In both of the above scenarios:
- Any gaps in testing coverage should be documented at the time the code is written.
- Gaps should be revisited when the feature is finalised. If resources permit, an automated end-to-end test should be introduced.
- If this is not feasible, a manual end-to-end test should instead be defined and included in the Test Plan.
Relying on manual tests is far from ideal, since:
- They do not provide real-time feedback. Unlike with automated tests, we won’t know the status of a manual test until it has been manually executed. Since we don’t execute every manual test in every PR, this makes it harder to make codebase changes with confidence.
- They increase QA workload prior to each release, disincentivising frequent releases.

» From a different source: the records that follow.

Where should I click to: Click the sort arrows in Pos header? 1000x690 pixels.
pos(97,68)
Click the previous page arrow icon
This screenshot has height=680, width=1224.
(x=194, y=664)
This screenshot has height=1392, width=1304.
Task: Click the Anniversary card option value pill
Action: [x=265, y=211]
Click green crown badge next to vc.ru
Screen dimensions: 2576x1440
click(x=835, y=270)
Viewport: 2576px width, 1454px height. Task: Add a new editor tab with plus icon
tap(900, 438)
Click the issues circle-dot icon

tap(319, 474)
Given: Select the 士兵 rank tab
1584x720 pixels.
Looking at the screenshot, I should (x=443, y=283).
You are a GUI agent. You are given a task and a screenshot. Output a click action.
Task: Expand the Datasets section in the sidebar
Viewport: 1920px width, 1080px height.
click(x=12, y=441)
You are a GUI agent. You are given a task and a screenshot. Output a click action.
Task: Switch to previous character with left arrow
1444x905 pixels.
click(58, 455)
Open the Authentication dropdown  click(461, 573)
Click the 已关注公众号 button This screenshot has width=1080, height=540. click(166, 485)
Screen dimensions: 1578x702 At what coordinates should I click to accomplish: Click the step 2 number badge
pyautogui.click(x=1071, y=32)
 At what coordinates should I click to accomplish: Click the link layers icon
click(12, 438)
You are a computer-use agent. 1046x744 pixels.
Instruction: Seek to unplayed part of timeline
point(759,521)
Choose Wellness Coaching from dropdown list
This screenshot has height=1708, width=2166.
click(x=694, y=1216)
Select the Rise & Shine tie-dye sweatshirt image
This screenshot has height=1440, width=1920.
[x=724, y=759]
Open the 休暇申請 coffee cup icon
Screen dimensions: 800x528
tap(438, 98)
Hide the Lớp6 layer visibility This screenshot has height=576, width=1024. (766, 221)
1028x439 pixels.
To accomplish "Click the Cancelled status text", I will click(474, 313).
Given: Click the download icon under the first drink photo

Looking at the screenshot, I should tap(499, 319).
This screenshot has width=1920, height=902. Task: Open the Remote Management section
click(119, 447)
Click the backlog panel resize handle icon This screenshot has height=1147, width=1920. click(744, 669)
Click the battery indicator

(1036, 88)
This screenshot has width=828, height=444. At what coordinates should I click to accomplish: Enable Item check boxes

They are nevertheless a pragmatic compromise, allowing us to ensure all Requirements are covered by tests (meeting the definition of done) while maintaining speed to market and engineering flexibility.
Maximise safety
Some parts of a product are riskier than others. For example, the implementation of an insulin dosing algorithm in a diabetes app probably holds more clinical risk than a screen where gamified badges and achievements are presented.
Our testing approach should reflect this reality—higher risk functionality should be covered by multiple layers of tests. In certain situations, additional manual tests may even be considered as a further safety measure, even if the automated tests ought to be sufficient.
Protect user data
To protect user data and PHI, test data should be representative of production data, but should not be actual production data containing real user information. This reflects the fact that tests will be run outside the secured production environment, on developer machines and the CI server.
Any QA or exploratory testing that needs to be carried out in the production environment should make use of dummy user accounts created for this purpose.
Outputs
Tests and their executions create a large number of outputs. We describe these in more detail in Traceability.